What are you saying?! It was bad enough to think that I have been having late night's activities with a guy. I don't want to share the same hospital room as him! But all my attempt to refuse were unseen and Phun's mom even accepted that it was my presence that woke Phun up.
I was all for the occasional philanthropically movements but not when it looked like I was going to be endangered. What if this guy decides to sneak into my bed while we sleep, and what if there is no one in the room to stop him?
Anyway, long story short, I did get moved in with Phun.
He still hasn't said a single word after the first day, he was just looking at me. I assured him that everything was fine. For all my reluctance to be with him, it felt... good to have him in front of me. I didn't notice that I was agitated before now, ever since I woke up, and seeing Phun made that feeling go away. But make no mistake, I am still not going to be this guy's boyfriend or girlfriend or whatever.
A week after Phun woke up, I already started physical therapy because I had a little hip injury. Don't laugh, I was in an accident. Anyway, I walked funny but I was starting to get the hang of it.
Looking at myself in the mirror with that ruggedly handsome look, I can only be proud of myself and give myself a pat on the back. Memories of my life after school has started coming to me and Phun and I began to compare notes the minute he could speak again.
"What are you doing?" he called for me. I was in the bathroom tying my hair up in a half ponytail like I used to.
"What, miss me already?" I walk out and see his deadpan expression, what's he being so gloomy for?
"Is that something you normally say?" he asked.
I shrug, "I guess," then I blink, "it feels like something I would say. Ugh, this is so weird."
Occasionally I would say things that sound gay as hell, and it's always around this guy. I eyed him. "When are you going to tell me everything that you remembered? Like, do you remember the accident?"
He shook his head, "not yet but bits and pieces are coming to me. "
I sat on my bed, "I remember nearly every day I spent in the university, my band crew."
"You have a band crew?"
I nodded. They were just five guys, including me. They haven't been to visit but I don't think anyone informed them. Anyway, I don't want them to come, they are noisy as hell and putting up with them is a day's job.
"I don't remember that."
"What about your friends?"
"I remember... Pond," he said and his face brightened a bit. It caused me to smile and give him thumbs up. But the brightness faded to zero almost immediately, wasting my thumbs up sign.
"What are we going to do about the other thing?" he asked.
"The other thing?"
He gestured impatiently between us and I sat up straight.
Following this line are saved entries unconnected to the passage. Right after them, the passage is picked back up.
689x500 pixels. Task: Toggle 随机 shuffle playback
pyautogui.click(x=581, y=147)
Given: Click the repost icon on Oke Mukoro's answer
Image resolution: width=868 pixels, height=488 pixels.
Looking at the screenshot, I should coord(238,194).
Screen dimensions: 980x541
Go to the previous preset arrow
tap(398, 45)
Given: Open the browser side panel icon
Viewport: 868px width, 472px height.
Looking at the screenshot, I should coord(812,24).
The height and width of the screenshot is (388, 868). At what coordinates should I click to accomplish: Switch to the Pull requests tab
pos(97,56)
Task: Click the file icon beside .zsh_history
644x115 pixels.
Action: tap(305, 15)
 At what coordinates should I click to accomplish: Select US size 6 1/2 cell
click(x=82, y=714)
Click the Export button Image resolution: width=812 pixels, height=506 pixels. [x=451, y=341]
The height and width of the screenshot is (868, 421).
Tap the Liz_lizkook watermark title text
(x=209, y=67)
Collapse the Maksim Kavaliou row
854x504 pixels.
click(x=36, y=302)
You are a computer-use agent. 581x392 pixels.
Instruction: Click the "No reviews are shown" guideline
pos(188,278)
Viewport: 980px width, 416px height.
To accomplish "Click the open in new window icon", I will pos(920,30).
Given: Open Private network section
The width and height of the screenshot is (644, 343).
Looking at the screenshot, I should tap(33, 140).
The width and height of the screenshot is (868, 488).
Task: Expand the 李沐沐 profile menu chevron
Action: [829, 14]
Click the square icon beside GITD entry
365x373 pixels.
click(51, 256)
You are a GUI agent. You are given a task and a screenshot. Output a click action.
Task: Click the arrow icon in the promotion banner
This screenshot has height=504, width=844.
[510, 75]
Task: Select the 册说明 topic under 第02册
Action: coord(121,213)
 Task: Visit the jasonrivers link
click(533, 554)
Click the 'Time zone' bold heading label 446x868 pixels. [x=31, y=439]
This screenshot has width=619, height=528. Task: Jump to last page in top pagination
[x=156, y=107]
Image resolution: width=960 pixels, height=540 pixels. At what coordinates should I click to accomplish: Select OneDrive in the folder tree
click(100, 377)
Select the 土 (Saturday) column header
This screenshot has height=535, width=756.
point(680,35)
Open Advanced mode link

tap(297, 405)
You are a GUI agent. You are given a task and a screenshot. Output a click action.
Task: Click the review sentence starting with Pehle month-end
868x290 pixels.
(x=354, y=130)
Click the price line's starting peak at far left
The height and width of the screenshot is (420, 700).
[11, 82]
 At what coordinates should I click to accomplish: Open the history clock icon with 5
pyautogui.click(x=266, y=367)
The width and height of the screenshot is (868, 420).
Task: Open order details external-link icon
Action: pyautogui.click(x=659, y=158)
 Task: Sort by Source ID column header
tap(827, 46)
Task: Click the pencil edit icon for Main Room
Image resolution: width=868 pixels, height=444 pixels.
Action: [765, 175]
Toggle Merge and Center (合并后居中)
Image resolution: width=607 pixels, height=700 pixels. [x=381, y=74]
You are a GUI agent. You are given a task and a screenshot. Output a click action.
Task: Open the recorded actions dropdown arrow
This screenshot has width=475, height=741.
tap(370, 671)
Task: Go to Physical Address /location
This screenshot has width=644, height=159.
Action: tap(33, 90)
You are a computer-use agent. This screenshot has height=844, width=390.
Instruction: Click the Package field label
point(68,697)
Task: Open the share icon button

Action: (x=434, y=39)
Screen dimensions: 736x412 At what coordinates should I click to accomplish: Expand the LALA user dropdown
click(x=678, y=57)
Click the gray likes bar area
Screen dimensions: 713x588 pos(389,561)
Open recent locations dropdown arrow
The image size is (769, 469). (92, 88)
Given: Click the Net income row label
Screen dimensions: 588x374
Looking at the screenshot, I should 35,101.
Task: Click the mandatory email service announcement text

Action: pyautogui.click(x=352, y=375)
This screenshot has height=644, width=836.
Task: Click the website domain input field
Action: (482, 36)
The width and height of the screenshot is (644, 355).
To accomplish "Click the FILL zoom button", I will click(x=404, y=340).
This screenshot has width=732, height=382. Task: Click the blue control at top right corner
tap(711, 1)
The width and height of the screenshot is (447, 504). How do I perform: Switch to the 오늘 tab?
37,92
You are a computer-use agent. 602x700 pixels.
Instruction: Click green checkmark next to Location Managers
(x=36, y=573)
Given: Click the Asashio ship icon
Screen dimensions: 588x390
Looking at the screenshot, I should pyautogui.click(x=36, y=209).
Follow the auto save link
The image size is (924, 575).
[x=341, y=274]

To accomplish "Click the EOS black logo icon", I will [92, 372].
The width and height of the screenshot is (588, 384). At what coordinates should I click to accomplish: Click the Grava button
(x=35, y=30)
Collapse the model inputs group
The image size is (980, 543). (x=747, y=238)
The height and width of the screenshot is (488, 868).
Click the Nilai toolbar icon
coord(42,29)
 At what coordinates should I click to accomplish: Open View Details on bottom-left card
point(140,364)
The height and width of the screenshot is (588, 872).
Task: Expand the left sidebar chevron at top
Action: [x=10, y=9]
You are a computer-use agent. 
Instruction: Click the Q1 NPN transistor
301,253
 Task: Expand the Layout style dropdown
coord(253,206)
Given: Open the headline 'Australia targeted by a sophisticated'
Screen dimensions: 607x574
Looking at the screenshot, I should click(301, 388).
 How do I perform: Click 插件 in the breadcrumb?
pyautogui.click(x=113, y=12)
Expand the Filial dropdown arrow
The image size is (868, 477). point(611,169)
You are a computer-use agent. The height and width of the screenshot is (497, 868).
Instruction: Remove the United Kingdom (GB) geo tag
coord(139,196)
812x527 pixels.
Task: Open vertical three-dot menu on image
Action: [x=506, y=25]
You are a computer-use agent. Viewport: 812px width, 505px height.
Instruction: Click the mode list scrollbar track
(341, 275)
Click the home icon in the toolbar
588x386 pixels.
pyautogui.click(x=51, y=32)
I was hoping he wouldn't mention that.
"Nothing, I mean it's not like we can continue dating. You don't remember what happened and how we started dating anyway," I hastily wanted to erase the thought from his head.
"I know but,"
"No buts, it's cool even if we don't remember."
"Are you sure, Noh?"
The question made me freeze in place. That's the same as saying that he wants to remember, that he wants to get back together.
"Why are you asking? Don't tell me you like the idea of dating me."
He didn't immediately answer making me to sweat from the back of my neck.
"I can't remember why I broke up with Aim, I love her. If I broke up with her for you then yeah," he lifted his eyes and looked at me, "I want to know why"
No way! So to know why you want us to start dating afresh? No, I don't like guys! I'm a fan of girls to the end! How can I explain this to Phun without sounding like a jerk? I mean if we dated for three whole years then I should also want to know too, why I would date Phun, a guy that I don't remember spending much time around back in school.